If you haven’t saved up the required deposit (typically 20%), lenders mortgage insurance (LMI) could help you enter the property market sooner – but, at a cost.

Let’s break down what LMI is, how it works, who needs it, and more.

What is lenders mortgage insurance (LMI)?

Lenders mortgage insurance (LMI) is an insurance that lenders may require certain homebuyers to take out when applying for finance to purchase a home. Generally, LMI would be required when you have less than a 20% deposit when factoring in the price of the home plus all the costs associated with purchasing it, like Stamp Duty.

Remember: LMI generally applies when the Loan-to-Value Ratio, or LVR, is greater than 80%, i.e. the amount you need to borrow as a percentage of the value of the property you’re purchasing.  If you have less than 20% equity (which is greater than 80% loan-to-value ratio (LVR), you may have to take out Lender’s Mortgage Insurance (LMI).

LMI is designed to protect the lender from any loss they could incur if you’re unable to make the repayments.  It does not protect you, the borrower, and it cannot be transferred from one lender to another.

The smaller your deposit, when considering the property purchase price (plus costs), the higher your Loan-to-Value Ratio (LVR) will be. If the LMI cost is added to your loan amount, this will further impact your LVR.
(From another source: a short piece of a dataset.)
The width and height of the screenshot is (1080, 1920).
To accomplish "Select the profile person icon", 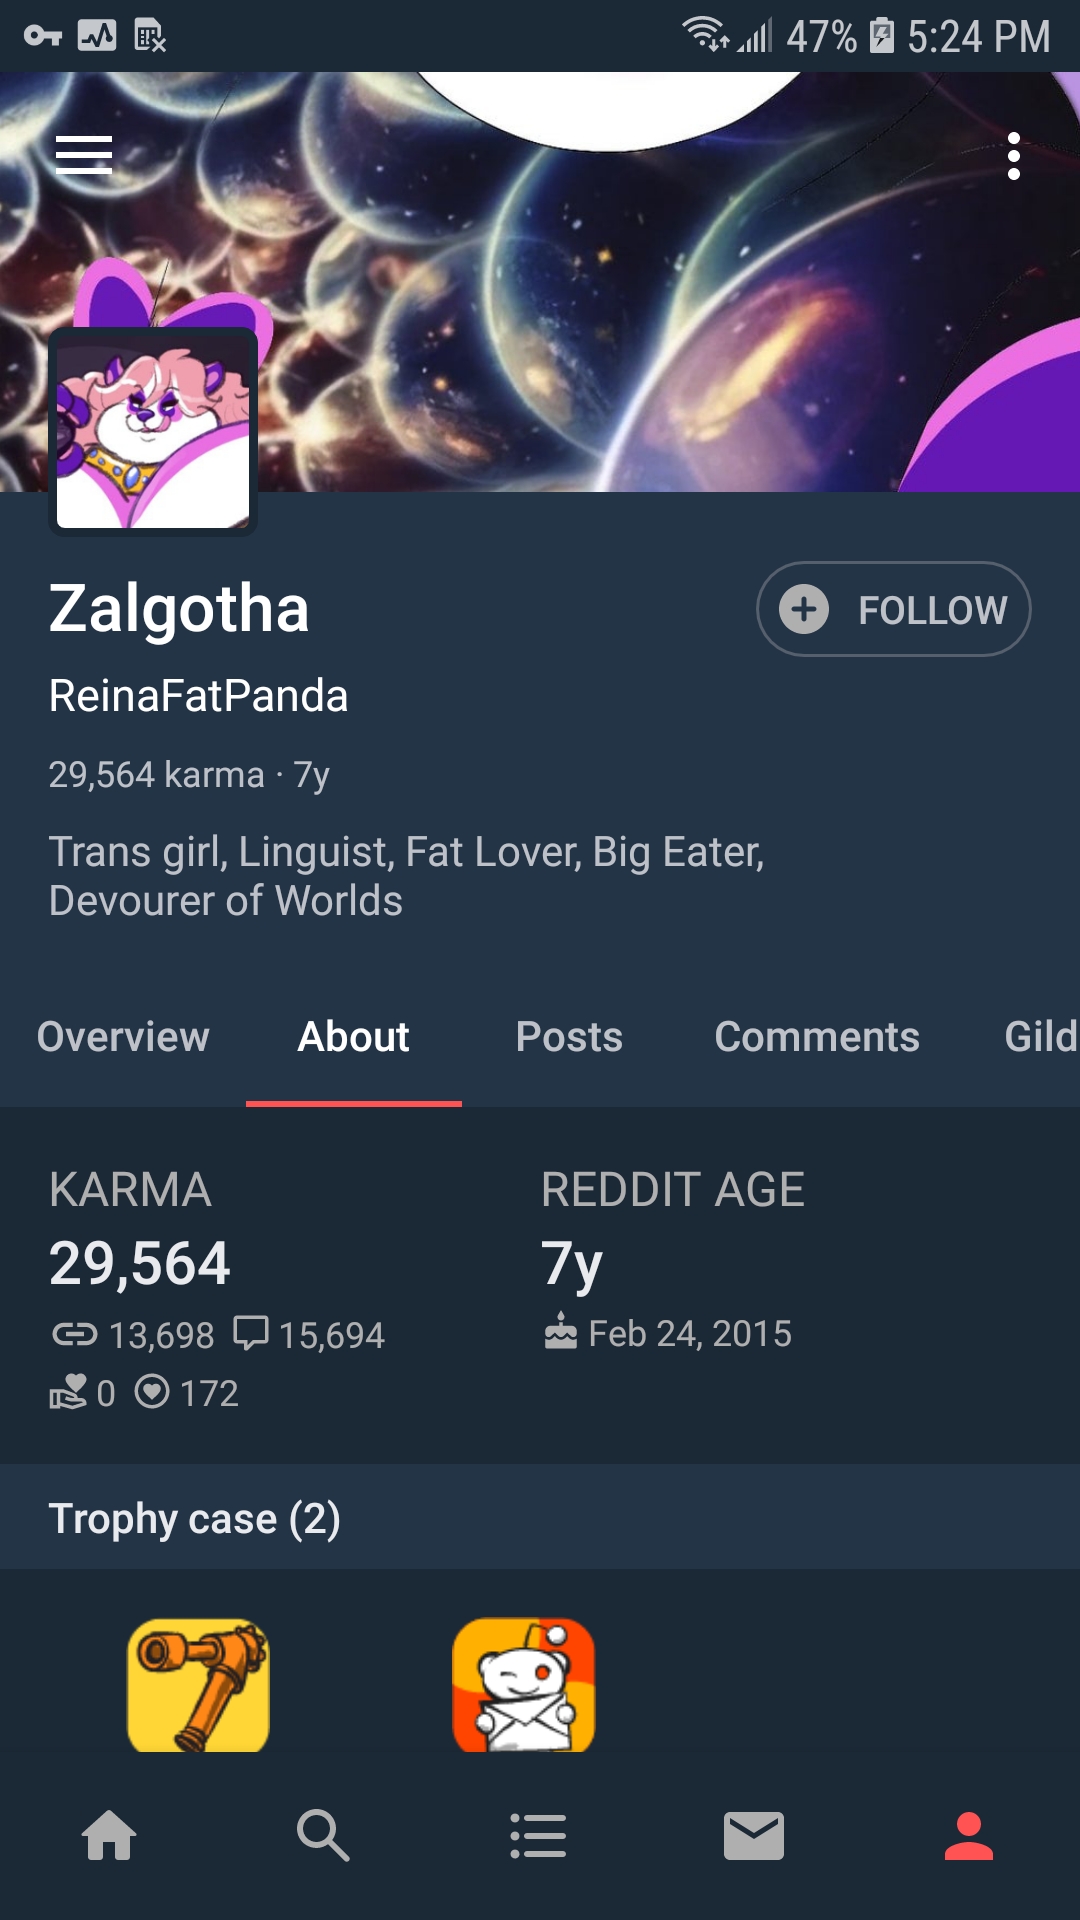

You can determine your LVR using our free home loan service, which takes a variety of factors into account to give you specific and helpful information.

couple purchasing home loan with lenders mortgage insurance

How does lenders mortgage insurance work?

Once you’ve applied for a home loan and the lender has calculated the loan-to-value ratio, LVR, they’ll determine whether or not you need to take out lenders mortgage insurance, LMI.  Generally, LMI would only apply to borrowers who have an LVR greater than 80%.

LMI is used to protect the lender from any financial loss that may occur if the borrower does not make their regular loan repayments.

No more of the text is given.